15th March 2016 | Head's Blog

The Confidence Gap

Confidence, as defined by the Cambridge online dictionary, refers to ‘the quality of being certain of one’s abilities or of having trust in people, plans, or the future.’ At Wandsworth Prep School, instilling confidence in our children is one of our primary aims. 

Competition in the classroom has long been one of education’s central tenets; the belief that competition raises academic achievement across the board. Recent research undertaken by two leading academics from the London School of Economics' Centre for Economic Performance, however, turns this traditional theory on its head. 

The study undertaken asked 15,000 pupils to rate themselves in English, maths and science, and compared their rankings with their exam results at the end of Key Stage 2, Year 6, and again at Key Stage 3, when they had turned 14. Final analysis of youngsters’ responses concluded that ‘non-cognitive skills such as confidence, perseverance and resilience have large effects on achievement’. More strikingly, perhaps, was a consistent correlation identified between academic performance and confidence with some evidence to suggest that the effect of confidence on achievement is as important as teaching quality.

Building a child’s confidence, however, is complex. It is not just a matter of praising a child with positive comments at the first sign of them doing something well; for some children praise is meaningless. 

Knowing that building resilience and confidence in our children will be key to their success is one thing but getting inside their heads and shifting their thinking is another. At Wandsworth Prep, we aim to foster positive mind sets in all our children and from the very first day they walk through our gates, we aim to instil in them a genuine sense of optimism.

One way to nurture a healthy sense of confidence is to adopt a mind set that will promote self-development. In September, we decided to adopt classroom strategies and ways of feeding back to our children which encourage them to adopt a growth mind set attitude towards all that they encounter. We praise effort, concentration and learning strategies; not talent, ability or intelligence. We praise specific processes and tasks. We set children learning goals, not performance goals. Feedback is constructive and challenges children to acknowledge mistakes and learn from them; the result is children viewing set-backs as a normal part of the learning process and that problems can be solved.

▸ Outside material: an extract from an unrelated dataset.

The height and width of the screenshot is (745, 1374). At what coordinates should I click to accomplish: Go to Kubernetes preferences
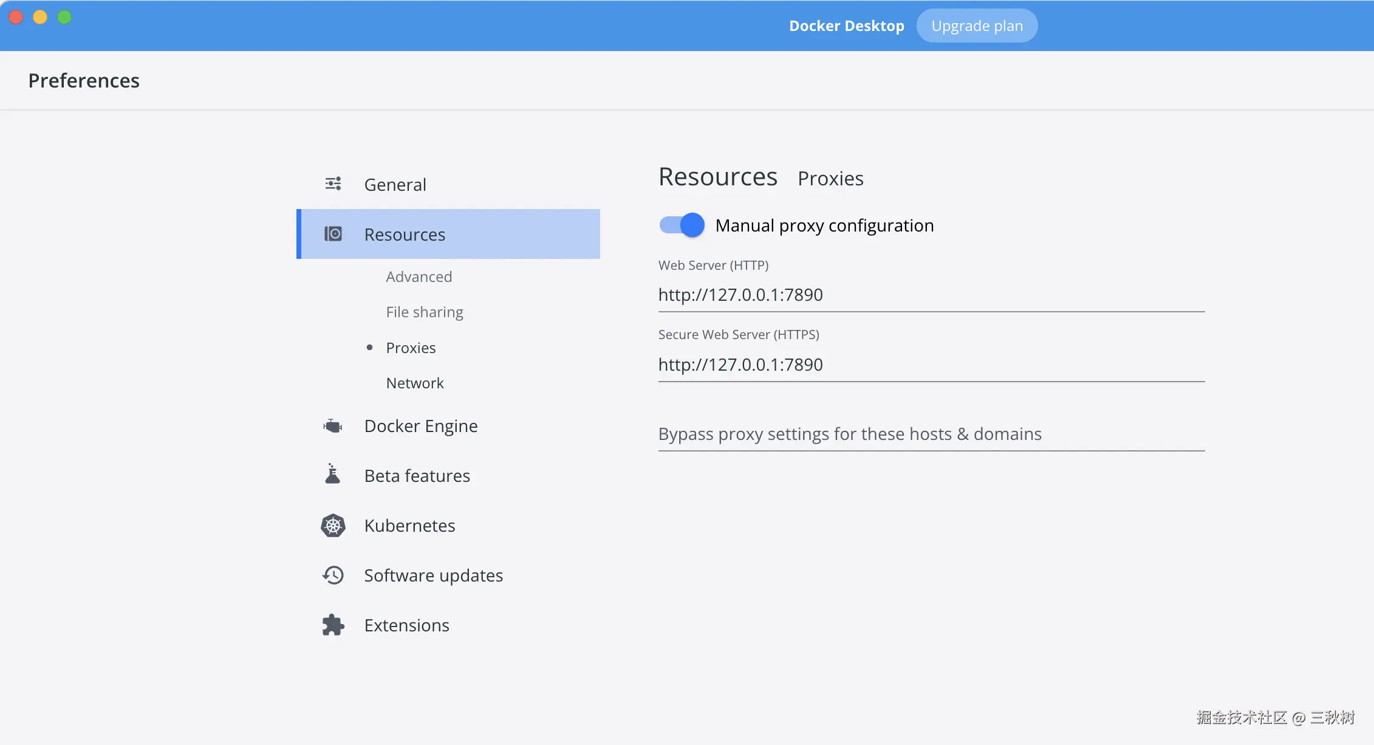[x=409, y=526]
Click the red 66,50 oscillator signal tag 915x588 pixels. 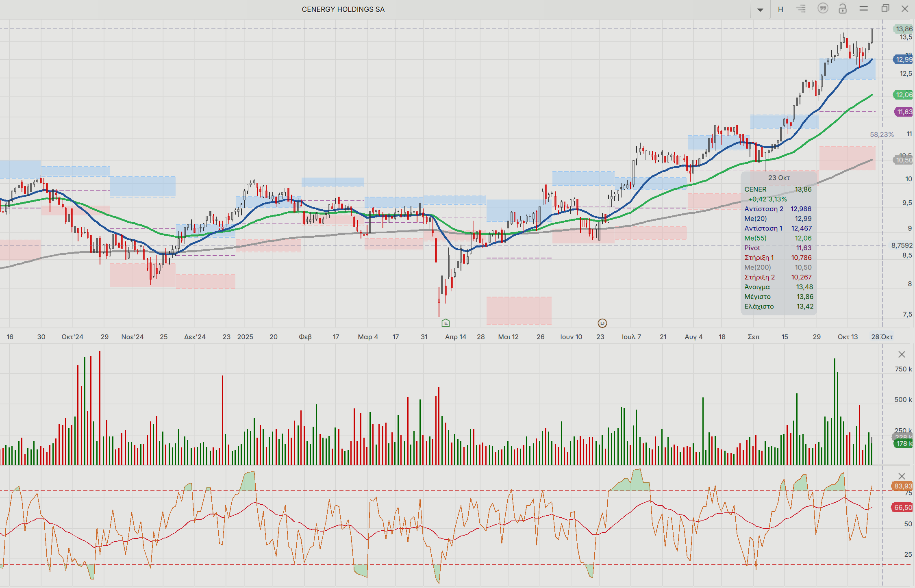coord(902,507)
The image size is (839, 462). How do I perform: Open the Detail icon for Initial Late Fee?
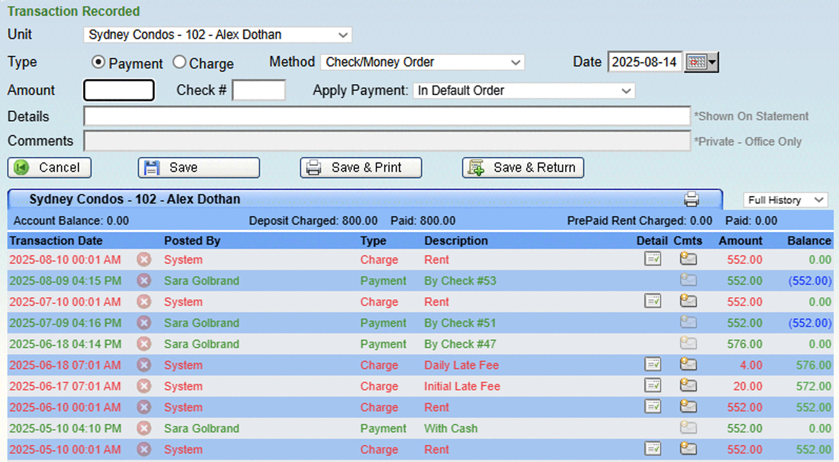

Confidence is the one of the most important attributes we can encourage. Confident children take learning risks; they can separate themselves from failure or lack of success and are not dependent on the approval of others.

Our Deepest Fear

‘Our deepest fear is not that we are inadequate. Our deepest fear is that we are powerful beyond measure. It is our light, not our darkness that most frightens us. We ask ourselves; who am I to be brilliant, gorgeous, talented, and fabulous? Actually, who are you not to be? You are a child of God. Your playing small does not serve the world. There is nothing enlightened about shrinking so that other people will not feel insecure around you. We are all meant to shine, as children do. We were born to make manifest the glory of God that is within us. It is not just in some of us; it is in everyone and as we let our own light shine, we unconsciously give others permission to do the same. As we are liberated from our own fear, our presence automatically liberates others.’